Memory Management - WhisperKit

Efficient memory management is critical when deploying large Whisper models on Apple devices. This guide covers prewarming, model caching, resource allocation, and strategies for minimizing memory footprint.

Understanding Memory Usage

WhisperKit’s memory footprint consists of:

Model Weights

75 MB (tiny) to 3 GB (large-v3)

KV Cache

Dynamic during decoding

Audio Buffers

Mel spectrograms and features

Model Size Reference

Model	Parameters	Disk Size	Memory (Loaded)
tiny	39M	~75 MB	~150 MB
base	74M	~142 MB	~280 MB
small	244M	~466 MB	~900 MB
medium	769M	~1.5 GB	~3 GB
large-v3	1550M	~3 GB	~6 GB

Loaded memory includes model weights, CoreML runtime overhead, and active computation buffers.

Model Prewarming

What is Prewarming?

CoreML models are downloaded as device-agnostic .mlmodelc files and must be “specialized” (compiled) for your specific device chip before use. Apple caches these specialized models, but the cache is evicted:

After OS updates
When not used for extended periods
When system storage is low

Prewarming triggers specialization sequentially to minimize peak memory.

Configuration

import WhisperKit

// Enable prewarming
let config = WhisperKitConfig(
    model: "large-v3",
    prewarm: true
)

let pipe = try await WhisperKit(config)

Prewarming Workflow

Load Model 1

Load audio encoder → specialization if needed

Unload Model 1

Immediately release audio encoder memory

Load Model 2

Load text decoder → specialization if needed

Unload Model 2

Release text decoder memory

Final Load

Load all models together (now cached)

Trade-offs

prewarm: true
prewarm: false (default)

Pros:

Lower peak memory (1 model at a time)
Safer for background/low-memory apps
Prevents crashes on older devices

Cons:

2x longer load time when cache is hit
Unnecessary overhead if cache is fresh

When to Use Prewarming

Enable prewarming when:

Deploying on older iOS devices (iPhone 11 and earlier)
Using large models (medium, large-v3) on mobile
App runs in background or as extension
Memory pressure warnings occur
First launch after OS update

Disable prewarming when:

Deploying on M1/M2/M3 Macs with ample RAM
Using small models (tiny, base)
Load time is critical (real-time apps)
Models are loaded once and cached

CoreML Model Cache

Cache Location

Apple maintains CoreML specialized model cache outside your app bundle:

~/Library/Caches/com.apple.CoreML/

This cache is:

Managed by the OS (you cannot directly control it)
Device-specific (different for each chip)
Persistent across app launches
Evicted unpredictably by the system

Checking Cache Status

No official API exists, but you can measure load time:

import WhisperKit

let start = Date()
let config = WhisperKitConfig(model: "large-v3", verbose: true)
let pipe = try await WhisperKit(config)
let elapsed = Date().timeIntervalSince(start)

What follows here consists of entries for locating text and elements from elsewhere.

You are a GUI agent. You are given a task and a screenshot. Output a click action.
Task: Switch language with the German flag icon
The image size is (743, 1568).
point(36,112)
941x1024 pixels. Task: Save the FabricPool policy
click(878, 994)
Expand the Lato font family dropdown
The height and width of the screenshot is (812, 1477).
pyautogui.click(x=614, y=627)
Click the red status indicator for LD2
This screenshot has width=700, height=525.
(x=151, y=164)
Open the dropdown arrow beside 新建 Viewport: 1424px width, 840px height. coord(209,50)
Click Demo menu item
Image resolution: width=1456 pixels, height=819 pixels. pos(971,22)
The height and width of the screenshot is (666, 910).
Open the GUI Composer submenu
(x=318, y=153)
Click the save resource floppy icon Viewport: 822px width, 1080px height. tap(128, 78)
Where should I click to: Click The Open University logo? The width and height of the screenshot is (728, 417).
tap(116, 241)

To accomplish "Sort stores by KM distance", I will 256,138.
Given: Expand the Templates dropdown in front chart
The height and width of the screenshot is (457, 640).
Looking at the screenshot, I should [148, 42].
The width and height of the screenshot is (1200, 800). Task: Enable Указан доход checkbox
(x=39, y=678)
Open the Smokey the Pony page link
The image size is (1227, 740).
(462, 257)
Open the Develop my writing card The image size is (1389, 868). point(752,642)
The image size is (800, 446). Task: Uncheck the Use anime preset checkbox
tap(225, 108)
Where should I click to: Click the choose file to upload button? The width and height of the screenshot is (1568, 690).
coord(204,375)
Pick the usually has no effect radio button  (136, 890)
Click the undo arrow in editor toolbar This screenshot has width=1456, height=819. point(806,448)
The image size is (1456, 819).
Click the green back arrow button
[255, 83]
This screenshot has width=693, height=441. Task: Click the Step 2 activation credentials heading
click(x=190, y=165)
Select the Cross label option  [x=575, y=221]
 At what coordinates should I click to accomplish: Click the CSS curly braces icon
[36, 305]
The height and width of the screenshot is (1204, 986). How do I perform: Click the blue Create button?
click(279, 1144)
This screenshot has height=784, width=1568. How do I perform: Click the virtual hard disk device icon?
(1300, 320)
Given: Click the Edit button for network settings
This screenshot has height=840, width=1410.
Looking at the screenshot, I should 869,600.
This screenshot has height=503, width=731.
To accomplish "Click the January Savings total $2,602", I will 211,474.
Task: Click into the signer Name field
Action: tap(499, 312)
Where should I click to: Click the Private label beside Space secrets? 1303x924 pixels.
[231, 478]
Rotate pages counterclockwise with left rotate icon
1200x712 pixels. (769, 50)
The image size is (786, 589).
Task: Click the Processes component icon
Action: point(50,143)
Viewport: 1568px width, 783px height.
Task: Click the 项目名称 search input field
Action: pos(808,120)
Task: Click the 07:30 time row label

print("Model load time: \(elapsed)s")
// < 2s = cache hit
// > 10s = cache miss (compilation)

Prefilling KV Cache

Accelerate decoding with prefilled key-value cache:

var options = DecodingOptions(
    language: "en",
    task: .transcribe,
    usePrefillCache: true,   // Enable prefill
    usePrefillPrompt: true   // Force initial tokens
)

let result = try await pipe.transcribe(
    audioPath: "audio.wav",
    decodeOptions: options
)

KV cache prefill reduces first-token latency by 2-3x by preloading common decoder states.

Resource Allocation

Compute Units and Memory

Different compute units have different memory characteristics:

CPU Only

.cpuOnly

Memory: Uses system RAM
Usage: 200-400 MB additional overhead
Best for: Extreme memory constraints

GPU

.cpuAndGPU

Memory: Uses unified memory (shared with CPU)
Usage: 300-600 MB additional overhead
Best for: Balanced performance

Neural Engine

.cpuAndNeuralEngine

Memory: Uses dedicated ANE memory + system RAM
Usage: 400-800 MB additional overhead
Best for: Maximum speed on supported devices

Optimizing Compute Units for Memory

import CoreML
import WhisperKit

// Minimal memory configuration
let computeOptions = ModelComputeOptions(
    melCompute: .cpuOnly,           // Lightest
    audioEncoderCompute: .cpuOnly,  // Most memory-efficient
    textDecoderCompute: .cpuOnly,
    prefillCompute: .cpuOnly
)

let config = WhisperKitConfig(
    model: "tiny",  // Smallest model
    computeOptions: computeOptions,
    prewarm: true   // Lower peak memory
)

Memory Monitoring

Runtime Memory Tracking

import WhisperKit
import os

func logMemoryUsage(_ label: String) {
    var info = mach_task_basic_info()
    var count = mach_msg_type_number_t(MemoryLayout<mach_task_basic_info>.size) / 4
    
    let result = withUnsafeMutablePointer(to: &info) {
        $0.withMemoryRebound(to: integer_t.self, capacity: 1) {
            task_info(mach_task_self_, task_flavor_t(MACH_TASK_BASIC_INFO), $0, &count)
        }
    }
    
    if result == KERN_SUCCESS {
        let usedMB = Double(info.resident_size) / 1024 / 1024
        print("\(label): \(String(format: "%.2f", usedMB)) MB")
    }
}

// Usage
logMemoryUsage("Before init")
let pipe = try await WhisperKit()
logMemoryUsage("After init")

let result = try await pipe.transcribe(audioPath: "audio.wav")
logMemoryUsage("After transcription")

Xcode Instruments

Open Instruments

Product → Profile (⌘I) in Xcode

Select Allocations

Choose “Allocations” template

Record Session

Run your app and transcribe audio

Analyze

Look for:

Peak memory usage
Memory growth over time
Allocation backtrace

Strategies for Large Models

Model Splitting

Load encoder and decoder separately:

import WhisperKit

// Load only encoder first
let encoderConfig = WhisperKitConfig(
    modelFolder: "models/large-v3",
    load: false  // Don't load automatically
)
let pipe = try await WhisperKit(encoderConfig)

// Manually load encoder
try await pipe.loadModels()  // Load encoder only

// Process audio
let features = try await pipe.audioEncoder.encodeFeatures(...)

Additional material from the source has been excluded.